>> begin Quoted passage

Mime is where Legacy Systems go to die

Your new system went live. Migration of current, active data went well. A decision was made not to move historic data and keep the old system around in "read-only" mode, just in case some information needs to be looked up. Over time your zoo of legacy systems grows. I'll outline a way to put them to rest.

The challenges

All recent systems (that's younger than 30 years) data is stored more or less normalized. A business document, like a contract, is split over multiple tables like customer, address, header, line items, item details, product etc.

Dumping this data as is (csv rules supreme here) only creates a data graveyard instead of the much coveted data lake or data warehouse.

The issue gets aggravated by the prevalence of magic numbers and abbreviations that are only resolved inside the legacy system. So looking at one piece of data tells you squid. Only an old hand would be able to make sense of Status 82 or Flags x7D3z

Access to meaningful information is confined to the user interface of the legacy application. It provides search and assembly of business relevant context

The solution approach

Solving this puzzle requires a three step approach:

denormalize
transform
make accessible

Denormalize

The persistence format needs to be something that is closer to a document structure. The formats suitable would be XML, JSON or YAML. Probably owing to my age I would make a case for XML. I would argue that <Status id="42">Universe questions answered</Status> is way more readable than JSON when you try to link the magic number 42 to its business meaning Universe questions answered.

To be very clear: You will massively duplicate data and if any of the relations would change, you would face a data nightmare. But our use case: archive, read only doesn't face any penalties, other than storage, for this duplication.

Transform

While your friendly neighborhood geek would be perfectly fine staring at XML, normal mortal users will prefer something that's not only human readable, but easy to comprehend.

The reflective approach for an IT department tasked with this would be the creation of another future legacy system to visualize the data.

A better solution I'd like to propose is an XSLT (for XML) or Mustache (for JSON) transformation into HTML. Adventures souls could aim towards XSL:FO and a PDF-A result.

Now you have at least 2 files: the denormalized XML and the HTML (or PDF). Eventually you have binary data like image files or office attachments that belong to that business record.

Enter MIME. MIME is a container format, typically found in eMail systems. Nothing stops us reusing its capabilities. The MIME file consists of a MIME Header and one or more MIME parts, that qualify their content by a type.

>> end Quoted passage
>> begin Listed records

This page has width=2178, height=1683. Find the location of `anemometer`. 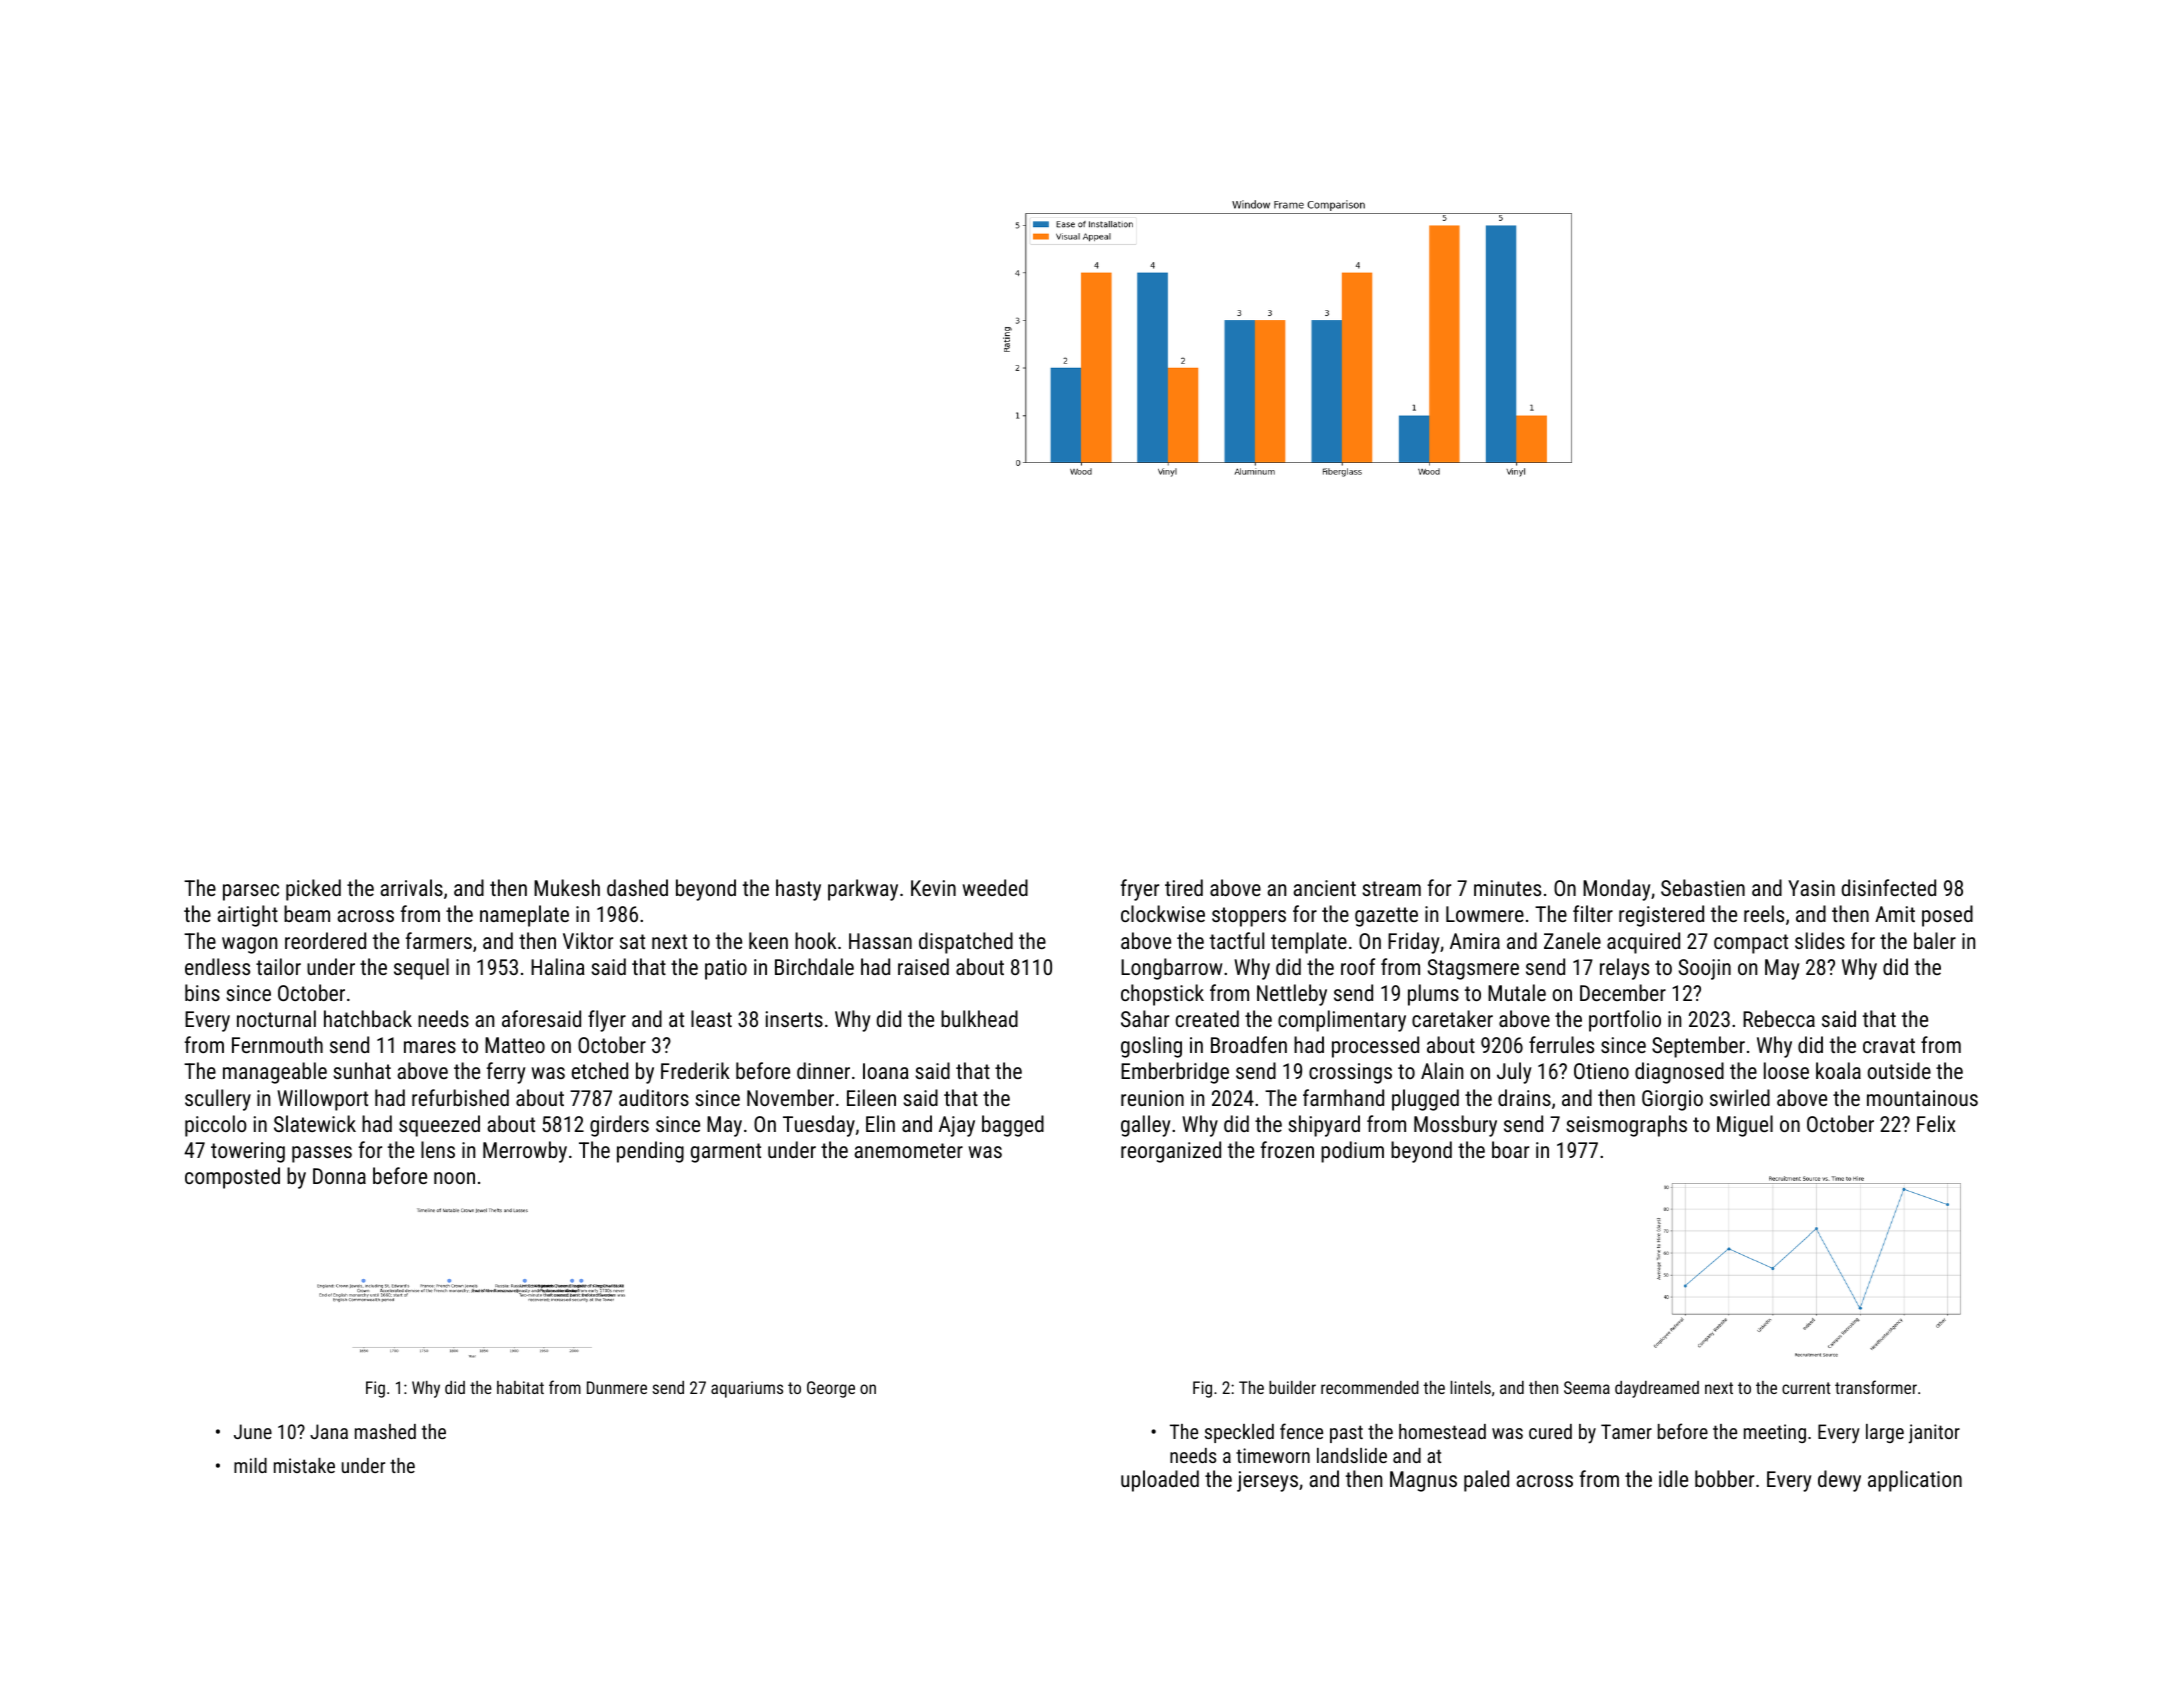

anemometer is located at coordinates (908, 1150).
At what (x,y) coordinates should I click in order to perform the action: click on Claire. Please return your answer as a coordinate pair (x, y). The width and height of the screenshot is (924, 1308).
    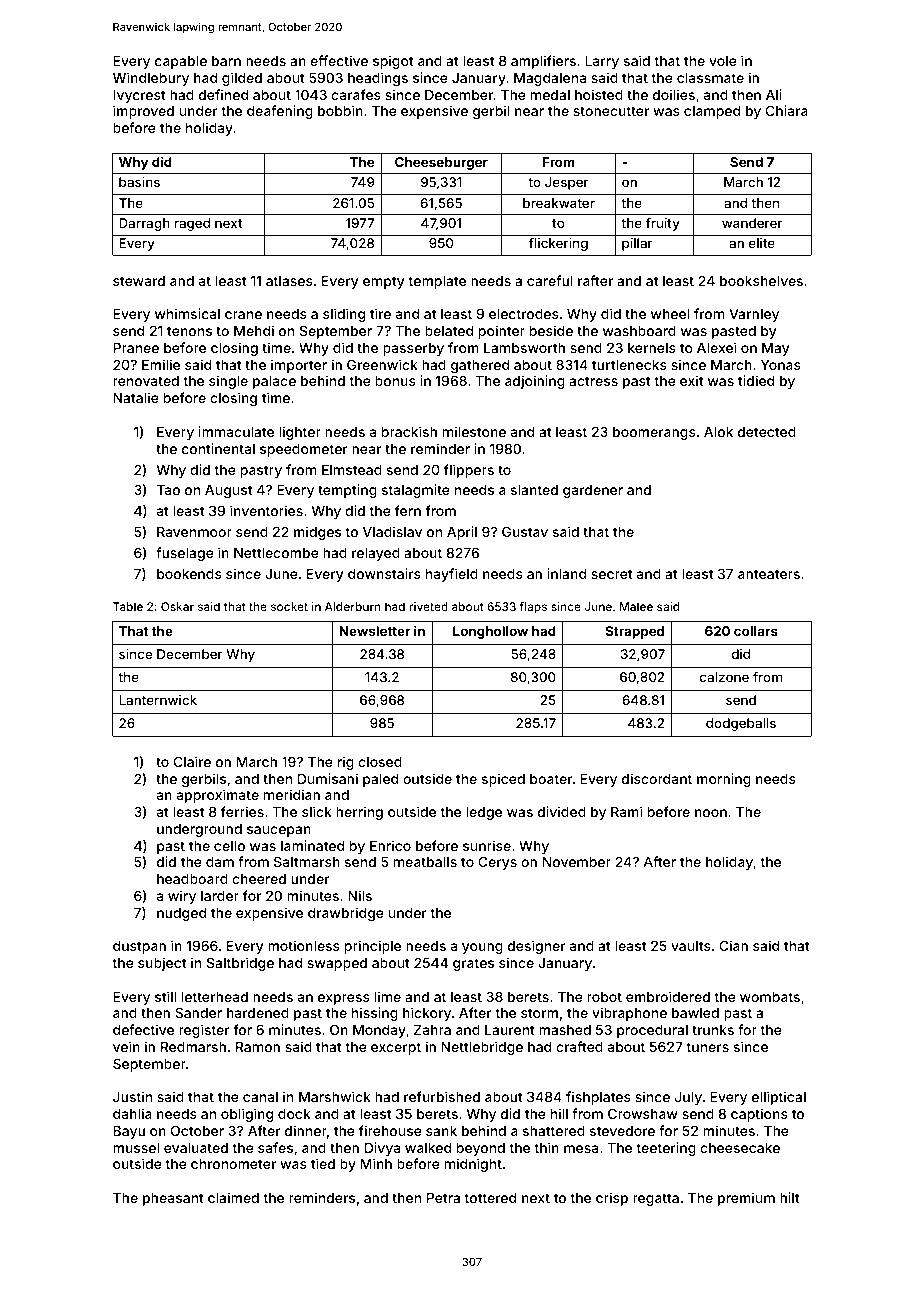
    Looking at the image, I should click on (192, 761).
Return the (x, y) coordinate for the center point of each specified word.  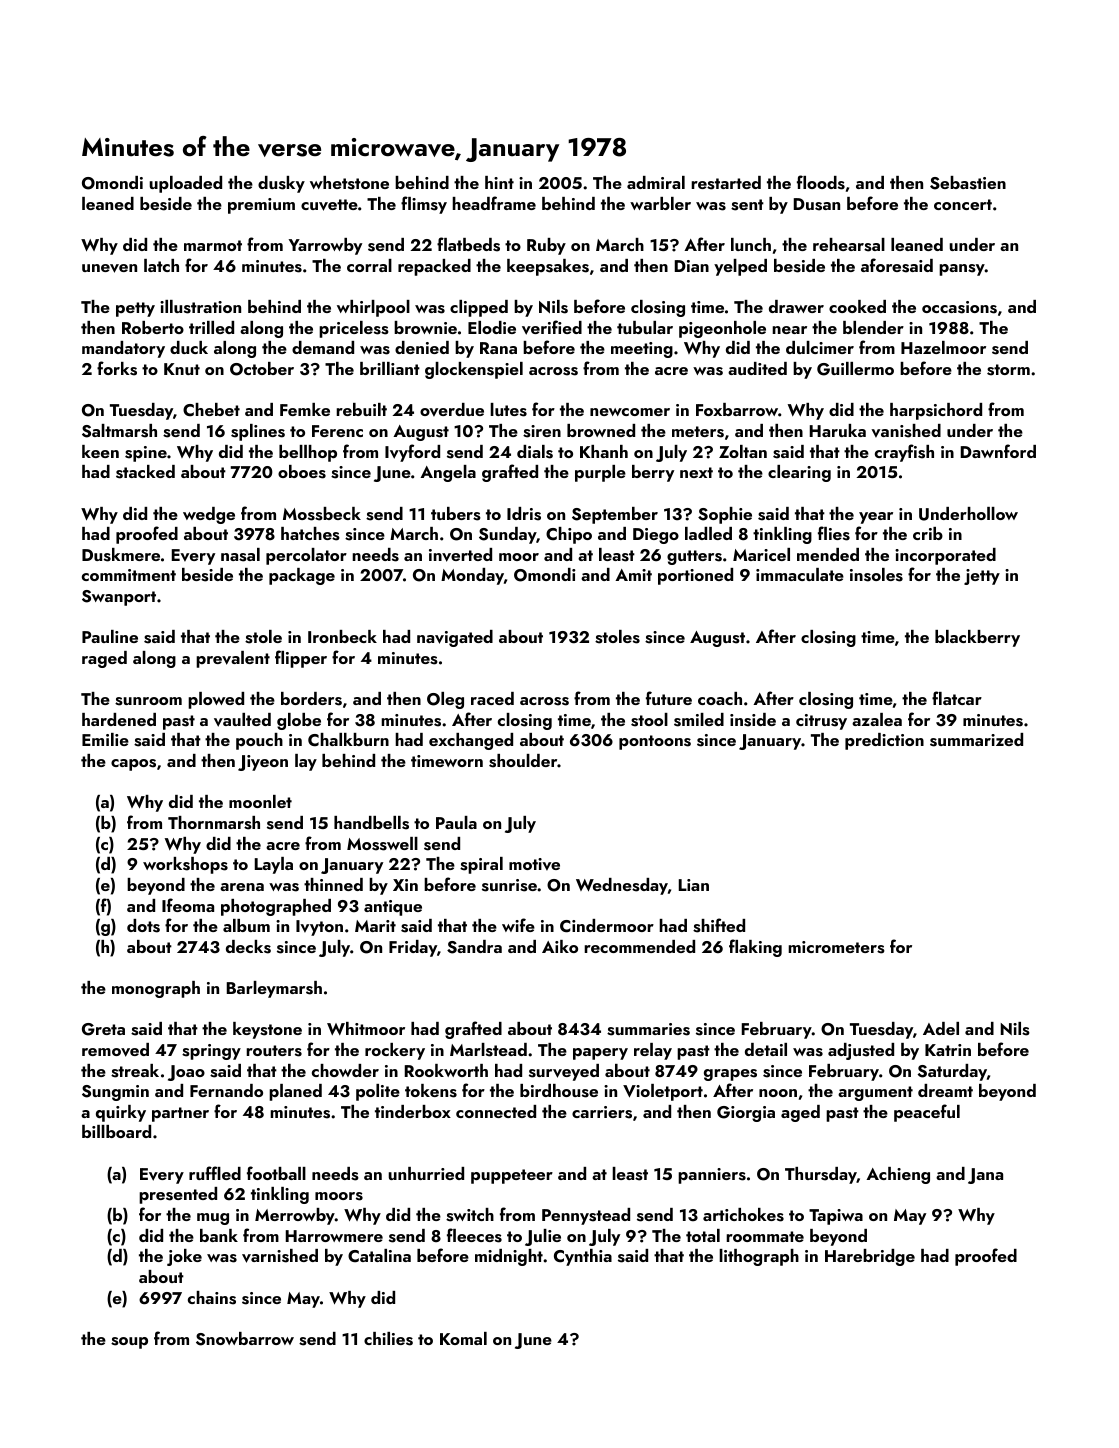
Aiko (560, 946)
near (789, 330)
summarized (976, 740)
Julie (543, 1237)
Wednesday (622, 886)
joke (184, 1257)
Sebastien (968, 183)
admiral (656, 182)
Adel (941, 1028)
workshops (185, 865)
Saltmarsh (119, 431)
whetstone (349, 183)
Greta (103, 1029)
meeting (642, 350)
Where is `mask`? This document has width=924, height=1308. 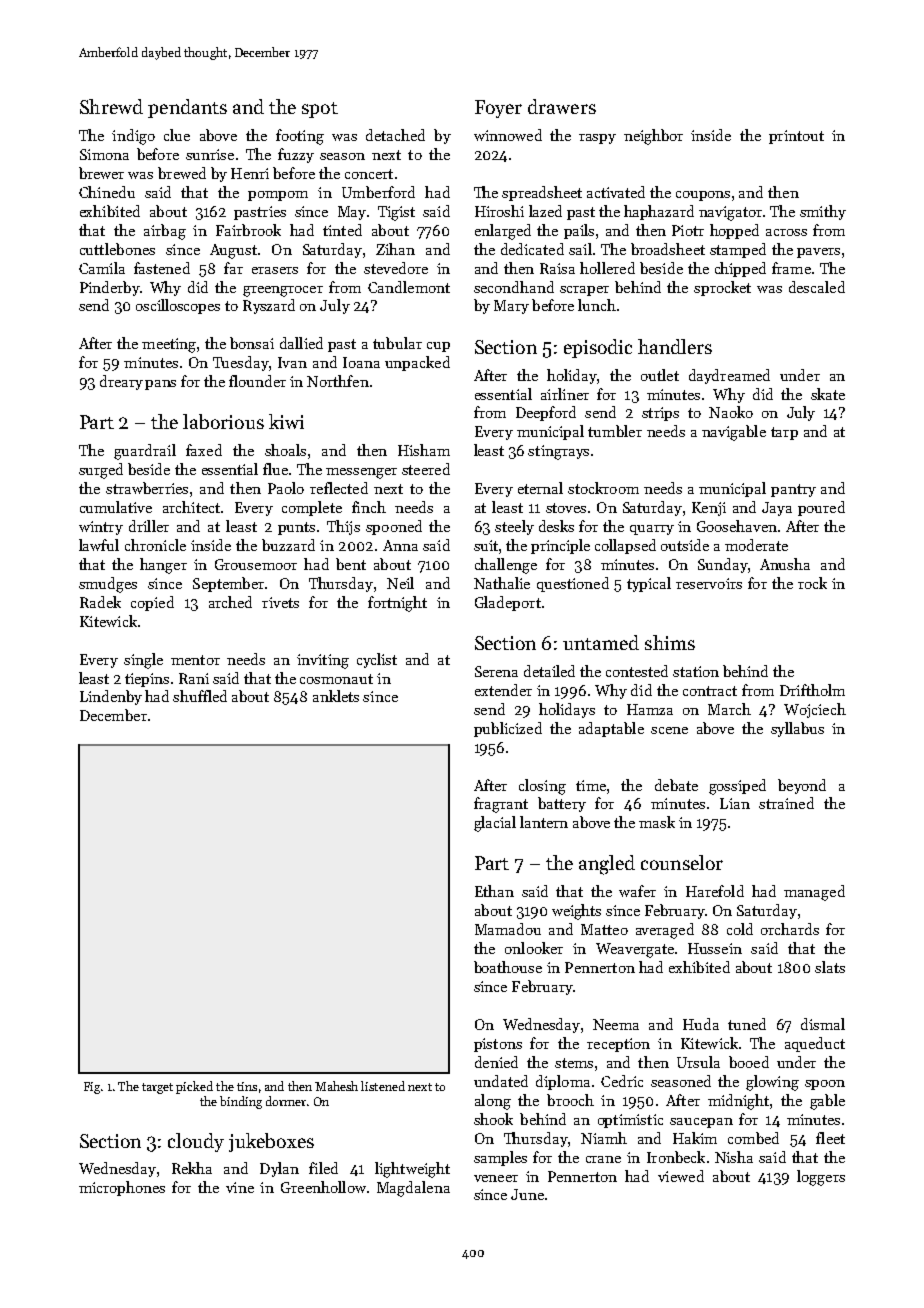
mask is located at coordinates (657, 822).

>> end Listed records

What three steps does the legacy systems article give for its solution approach? This material has no connection to the legacy systems article.

Denormalize, transform, and make accessible.